Scan the records below. List lines holding "font".

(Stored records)
▼

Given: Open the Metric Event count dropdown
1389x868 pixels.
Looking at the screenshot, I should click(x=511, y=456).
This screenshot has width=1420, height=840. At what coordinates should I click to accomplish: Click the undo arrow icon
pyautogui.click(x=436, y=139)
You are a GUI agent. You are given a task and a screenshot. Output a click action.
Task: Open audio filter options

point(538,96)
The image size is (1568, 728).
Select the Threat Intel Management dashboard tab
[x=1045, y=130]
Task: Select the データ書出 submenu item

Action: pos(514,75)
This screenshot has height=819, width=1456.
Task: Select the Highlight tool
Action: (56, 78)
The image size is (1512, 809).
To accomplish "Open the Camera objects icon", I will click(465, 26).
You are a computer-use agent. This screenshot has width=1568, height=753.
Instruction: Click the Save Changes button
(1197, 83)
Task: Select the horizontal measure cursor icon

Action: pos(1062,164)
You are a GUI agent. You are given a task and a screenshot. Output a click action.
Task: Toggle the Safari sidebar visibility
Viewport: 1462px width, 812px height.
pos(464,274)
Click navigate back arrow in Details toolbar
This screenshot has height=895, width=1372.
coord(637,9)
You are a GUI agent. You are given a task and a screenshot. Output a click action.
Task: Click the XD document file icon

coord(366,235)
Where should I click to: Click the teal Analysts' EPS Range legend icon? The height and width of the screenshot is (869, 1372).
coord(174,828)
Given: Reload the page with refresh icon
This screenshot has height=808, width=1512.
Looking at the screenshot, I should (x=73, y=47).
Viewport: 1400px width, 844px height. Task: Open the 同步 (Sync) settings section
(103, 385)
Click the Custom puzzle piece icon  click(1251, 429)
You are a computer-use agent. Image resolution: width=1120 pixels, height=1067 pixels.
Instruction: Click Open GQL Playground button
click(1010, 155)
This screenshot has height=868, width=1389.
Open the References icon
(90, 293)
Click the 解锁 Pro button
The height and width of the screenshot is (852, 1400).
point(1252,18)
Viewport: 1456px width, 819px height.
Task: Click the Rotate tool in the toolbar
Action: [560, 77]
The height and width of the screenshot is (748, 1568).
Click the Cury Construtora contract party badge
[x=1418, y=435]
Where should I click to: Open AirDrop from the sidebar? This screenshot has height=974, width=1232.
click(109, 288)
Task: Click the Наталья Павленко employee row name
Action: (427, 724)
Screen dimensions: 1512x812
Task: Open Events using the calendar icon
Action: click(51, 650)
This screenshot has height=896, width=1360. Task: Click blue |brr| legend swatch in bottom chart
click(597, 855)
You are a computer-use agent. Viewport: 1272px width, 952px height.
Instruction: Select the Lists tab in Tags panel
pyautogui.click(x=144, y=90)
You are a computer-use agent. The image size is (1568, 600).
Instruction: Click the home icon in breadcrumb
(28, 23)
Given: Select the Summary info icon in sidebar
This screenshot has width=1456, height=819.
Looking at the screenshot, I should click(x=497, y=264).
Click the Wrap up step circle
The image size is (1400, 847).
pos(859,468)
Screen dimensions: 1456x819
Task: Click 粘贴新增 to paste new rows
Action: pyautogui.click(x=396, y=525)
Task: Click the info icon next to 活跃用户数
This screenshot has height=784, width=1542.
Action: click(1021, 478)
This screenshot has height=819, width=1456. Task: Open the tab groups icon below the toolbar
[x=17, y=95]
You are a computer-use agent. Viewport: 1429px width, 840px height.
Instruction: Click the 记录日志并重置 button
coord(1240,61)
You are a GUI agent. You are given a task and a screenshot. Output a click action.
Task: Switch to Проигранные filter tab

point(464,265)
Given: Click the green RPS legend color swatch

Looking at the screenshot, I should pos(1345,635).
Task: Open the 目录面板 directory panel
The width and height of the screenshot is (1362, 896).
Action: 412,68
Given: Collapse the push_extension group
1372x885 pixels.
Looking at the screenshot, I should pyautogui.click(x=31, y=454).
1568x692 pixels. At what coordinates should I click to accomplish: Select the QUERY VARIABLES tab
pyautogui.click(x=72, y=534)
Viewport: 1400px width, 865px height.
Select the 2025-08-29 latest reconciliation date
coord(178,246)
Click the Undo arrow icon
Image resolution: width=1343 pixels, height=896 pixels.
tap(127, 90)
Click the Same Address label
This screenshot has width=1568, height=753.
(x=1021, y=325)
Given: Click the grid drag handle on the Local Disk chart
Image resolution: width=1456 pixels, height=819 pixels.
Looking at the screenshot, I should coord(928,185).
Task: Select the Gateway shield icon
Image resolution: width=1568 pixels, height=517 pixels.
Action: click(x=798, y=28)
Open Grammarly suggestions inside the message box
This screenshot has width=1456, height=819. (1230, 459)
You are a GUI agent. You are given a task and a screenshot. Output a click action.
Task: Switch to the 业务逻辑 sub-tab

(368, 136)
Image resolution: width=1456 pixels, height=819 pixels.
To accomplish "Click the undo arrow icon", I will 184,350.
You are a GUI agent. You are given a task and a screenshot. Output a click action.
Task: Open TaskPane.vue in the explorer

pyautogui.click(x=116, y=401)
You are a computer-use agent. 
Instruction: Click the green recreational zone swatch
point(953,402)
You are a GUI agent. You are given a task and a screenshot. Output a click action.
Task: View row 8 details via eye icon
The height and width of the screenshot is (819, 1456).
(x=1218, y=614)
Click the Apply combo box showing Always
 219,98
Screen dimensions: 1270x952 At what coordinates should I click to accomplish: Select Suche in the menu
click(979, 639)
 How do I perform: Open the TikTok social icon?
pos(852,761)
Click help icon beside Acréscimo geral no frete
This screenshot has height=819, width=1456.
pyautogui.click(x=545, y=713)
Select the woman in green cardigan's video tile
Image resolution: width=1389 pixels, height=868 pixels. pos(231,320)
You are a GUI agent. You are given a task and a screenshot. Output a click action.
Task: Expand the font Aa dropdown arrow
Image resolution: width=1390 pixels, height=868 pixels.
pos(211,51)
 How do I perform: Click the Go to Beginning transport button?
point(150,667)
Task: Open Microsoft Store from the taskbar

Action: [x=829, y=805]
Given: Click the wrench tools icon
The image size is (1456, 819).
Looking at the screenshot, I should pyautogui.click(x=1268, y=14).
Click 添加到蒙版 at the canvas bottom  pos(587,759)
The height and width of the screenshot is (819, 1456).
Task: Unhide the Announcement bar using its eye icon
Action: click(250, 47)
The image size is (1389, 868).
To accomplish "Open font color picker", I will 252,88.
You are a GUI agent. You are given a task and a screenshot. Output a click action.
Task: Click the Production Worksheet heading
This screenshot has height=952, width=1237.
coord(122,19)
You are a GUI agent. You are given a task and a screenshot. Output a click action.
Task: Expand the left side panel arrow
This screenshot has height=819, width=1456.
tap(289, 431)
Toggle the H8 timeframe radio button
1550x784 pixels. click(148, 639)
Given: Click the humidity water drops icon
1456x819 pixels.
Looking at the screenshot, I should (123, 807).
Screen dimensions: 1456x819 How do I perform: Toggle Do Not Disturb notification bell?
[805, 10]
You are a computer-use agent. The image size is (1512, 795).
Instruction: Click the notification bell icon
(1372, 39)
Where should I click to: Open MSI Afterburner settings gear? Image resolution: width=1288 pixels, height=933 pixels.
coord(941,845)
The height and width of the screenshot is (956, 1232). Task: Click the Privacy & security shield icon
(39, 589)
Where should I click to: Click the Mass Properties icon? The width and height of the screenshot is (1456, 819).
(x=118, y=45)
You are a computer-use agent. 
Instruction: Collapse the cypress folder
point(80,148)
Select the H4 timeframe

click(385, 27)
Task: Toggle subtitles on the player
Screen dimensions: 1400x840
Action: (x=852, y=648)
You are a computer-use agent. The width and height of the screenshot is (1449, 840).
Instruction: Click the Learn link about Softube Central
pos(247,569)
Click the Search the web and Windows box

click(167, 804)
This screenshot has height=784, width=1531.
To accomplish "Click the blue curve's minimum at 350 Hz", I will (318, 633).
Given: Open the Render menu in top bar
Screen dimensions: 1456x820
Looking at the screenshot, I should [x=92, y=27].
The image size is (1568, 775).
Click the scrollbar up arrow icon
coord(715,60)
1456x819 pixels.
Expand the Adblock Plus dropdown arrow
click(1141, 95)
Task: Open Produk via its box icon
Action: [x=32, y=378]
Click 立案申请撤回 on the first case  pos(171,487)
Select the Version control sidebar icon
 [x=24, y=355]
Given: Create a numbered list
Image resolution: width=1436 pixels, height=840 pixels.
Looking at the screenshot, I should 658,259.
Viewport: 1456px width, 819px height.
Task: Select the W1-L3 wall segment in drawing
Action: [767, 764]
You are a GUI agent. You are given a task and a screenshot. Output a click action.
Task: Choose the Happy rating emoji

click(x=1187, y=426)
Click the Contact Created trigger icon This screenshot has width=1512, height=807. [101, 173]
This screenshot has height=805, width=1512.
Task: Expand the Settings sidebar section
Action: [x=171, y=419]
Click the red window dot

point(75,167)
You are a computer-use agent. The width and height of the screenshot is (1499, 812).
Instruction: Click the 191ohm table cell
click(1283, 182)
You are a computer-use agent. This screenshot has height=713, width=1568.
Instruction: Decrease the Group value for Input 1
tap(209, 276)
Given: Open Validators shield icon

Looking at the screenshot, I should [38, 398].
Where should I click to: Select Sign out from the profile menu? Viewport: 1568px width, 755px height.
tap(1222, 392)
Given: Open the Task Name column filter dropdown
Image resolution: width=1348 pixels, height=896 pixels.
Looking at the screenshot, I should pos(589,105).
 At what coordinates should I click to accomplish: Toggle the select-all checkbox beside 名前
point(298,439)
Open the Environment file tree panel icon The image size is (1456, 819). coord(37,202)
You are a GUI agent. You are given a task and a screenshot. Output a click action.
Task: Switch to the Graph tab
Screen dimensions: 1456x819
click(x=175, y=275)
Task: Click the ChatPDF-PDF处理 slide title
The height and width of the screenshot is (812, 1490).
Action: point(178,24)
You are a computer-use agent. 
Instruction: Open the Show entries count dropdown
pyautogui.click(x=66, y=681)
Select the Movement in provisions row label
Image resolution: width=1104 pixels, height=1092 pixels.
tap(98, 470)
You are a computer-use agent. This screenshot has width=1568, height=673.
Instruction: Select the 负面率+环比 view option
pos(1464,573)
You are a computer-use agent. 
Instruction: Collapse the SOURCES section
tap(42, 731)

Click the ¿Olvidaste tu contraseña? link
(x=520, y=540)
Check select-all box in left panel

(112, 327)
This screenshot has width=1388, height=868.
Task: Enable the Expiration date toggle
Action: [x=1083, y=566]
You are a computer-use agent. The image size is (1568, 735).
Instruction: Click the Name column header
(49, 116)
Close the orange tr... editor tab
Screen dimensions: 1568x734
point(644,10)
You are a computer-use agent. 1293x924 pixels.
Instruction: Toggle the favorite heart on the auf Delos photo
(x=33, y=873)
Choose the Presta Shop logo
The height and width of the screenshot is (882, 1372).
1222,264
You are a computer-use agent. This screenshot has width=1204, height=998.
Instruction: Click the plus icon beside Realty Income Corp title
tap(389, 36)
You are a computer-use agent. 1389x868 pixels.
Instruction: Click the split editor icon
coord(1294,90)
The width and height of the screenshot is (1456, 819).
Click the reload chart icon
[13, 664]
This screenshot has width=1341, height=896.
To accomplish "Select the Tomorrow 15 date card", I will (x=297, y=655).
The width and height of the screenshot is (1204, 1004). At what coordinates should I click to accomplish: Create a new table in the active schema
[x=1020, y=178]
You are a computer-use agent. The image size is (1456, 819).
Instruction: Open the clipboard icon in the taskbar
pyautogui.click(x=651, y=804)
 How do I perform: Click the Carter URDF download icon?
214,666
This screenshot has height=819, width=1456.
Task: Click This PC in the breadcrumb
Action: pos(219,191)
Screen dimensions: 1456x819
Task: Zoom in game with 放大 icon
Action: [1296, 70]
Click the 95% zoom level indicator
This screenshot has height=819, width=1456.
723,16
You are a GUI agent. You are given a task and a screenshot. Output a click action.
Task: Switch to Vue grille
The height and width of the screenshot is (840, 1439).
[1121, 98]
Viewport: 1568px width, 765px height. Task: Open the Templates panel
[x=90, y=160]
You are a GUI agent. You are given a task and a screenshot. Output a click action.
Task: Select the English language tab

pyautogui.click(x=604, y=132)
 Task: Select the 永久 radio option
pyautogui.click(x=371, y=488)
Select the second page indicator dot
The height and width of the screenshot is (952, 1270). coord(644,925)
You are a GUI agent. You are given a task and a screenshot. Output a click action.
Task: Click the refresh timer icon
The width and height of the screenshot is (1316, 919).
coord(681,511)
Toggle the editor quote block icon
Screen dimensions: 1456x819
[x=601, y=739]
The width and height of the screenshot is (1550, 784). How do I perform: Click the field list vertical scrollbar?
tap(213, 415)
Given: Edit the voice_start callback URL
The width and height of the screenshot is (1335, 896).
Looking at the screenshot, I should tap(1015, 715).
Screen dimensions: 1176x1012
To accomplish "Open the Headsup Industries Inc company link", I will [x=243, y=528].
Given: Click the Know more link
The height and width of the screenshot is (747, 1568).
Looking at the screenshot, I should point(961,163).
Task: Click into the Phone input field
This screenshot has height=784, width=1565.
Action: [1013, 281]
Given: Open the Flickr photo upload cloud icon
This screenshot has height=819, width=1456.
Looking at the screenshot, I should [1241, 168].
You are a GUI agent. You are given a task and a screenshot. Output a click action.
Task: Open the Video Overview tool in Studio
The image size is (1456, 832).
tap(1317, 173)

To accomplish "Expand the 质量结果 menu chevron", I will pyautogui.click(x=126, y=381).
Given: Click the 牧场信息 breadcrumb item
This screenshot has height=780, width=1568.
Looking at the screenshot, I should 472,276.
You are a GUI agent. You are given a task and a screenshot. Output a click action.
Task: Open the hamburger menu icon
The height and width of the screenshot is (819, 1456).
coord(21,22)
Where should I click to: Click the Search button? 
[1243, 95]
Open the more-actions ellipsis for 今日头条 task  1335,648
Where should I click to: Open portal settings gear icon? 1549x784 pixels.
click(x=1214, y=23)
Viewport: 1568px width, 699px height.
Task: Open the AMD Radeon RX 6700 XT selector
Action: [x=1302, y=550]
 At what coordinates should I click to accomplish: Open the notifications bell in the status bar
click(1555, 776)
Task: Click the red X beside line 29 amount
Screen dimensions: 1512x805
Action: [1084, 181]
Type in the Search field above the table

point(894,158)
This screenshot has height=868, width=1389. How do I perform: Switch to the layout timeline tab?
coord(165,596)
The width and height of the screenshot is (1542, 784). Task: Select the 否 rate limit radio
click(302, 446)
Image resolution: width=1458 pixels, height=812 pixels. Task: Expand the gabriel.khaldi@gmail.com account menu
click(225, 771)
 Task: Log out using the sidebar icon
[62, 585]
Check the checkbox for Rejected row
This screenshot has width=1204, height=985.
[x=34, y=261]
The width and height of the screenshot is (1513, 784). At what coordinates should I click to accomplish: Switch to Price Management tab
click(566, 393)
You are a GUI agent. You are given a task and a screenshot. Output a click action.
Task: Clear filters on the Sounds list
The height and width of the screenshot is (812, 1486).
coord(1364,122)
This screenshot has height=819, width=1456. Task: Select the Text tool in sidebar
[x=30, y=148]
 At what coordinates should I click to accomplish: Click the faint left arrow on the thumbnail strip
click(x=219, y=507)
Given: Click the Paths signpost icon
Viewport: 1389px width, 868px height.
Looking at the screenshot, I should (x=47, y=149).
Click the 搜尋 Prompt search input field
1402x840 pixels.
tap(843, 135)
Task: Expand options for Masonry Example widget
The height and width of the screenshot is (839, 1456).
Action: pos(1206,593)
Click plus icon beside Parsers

▲

RESPONSE
Task: Expand the font Aa dropdown arrow
To accomplish "Open font color picker", I will 252,88.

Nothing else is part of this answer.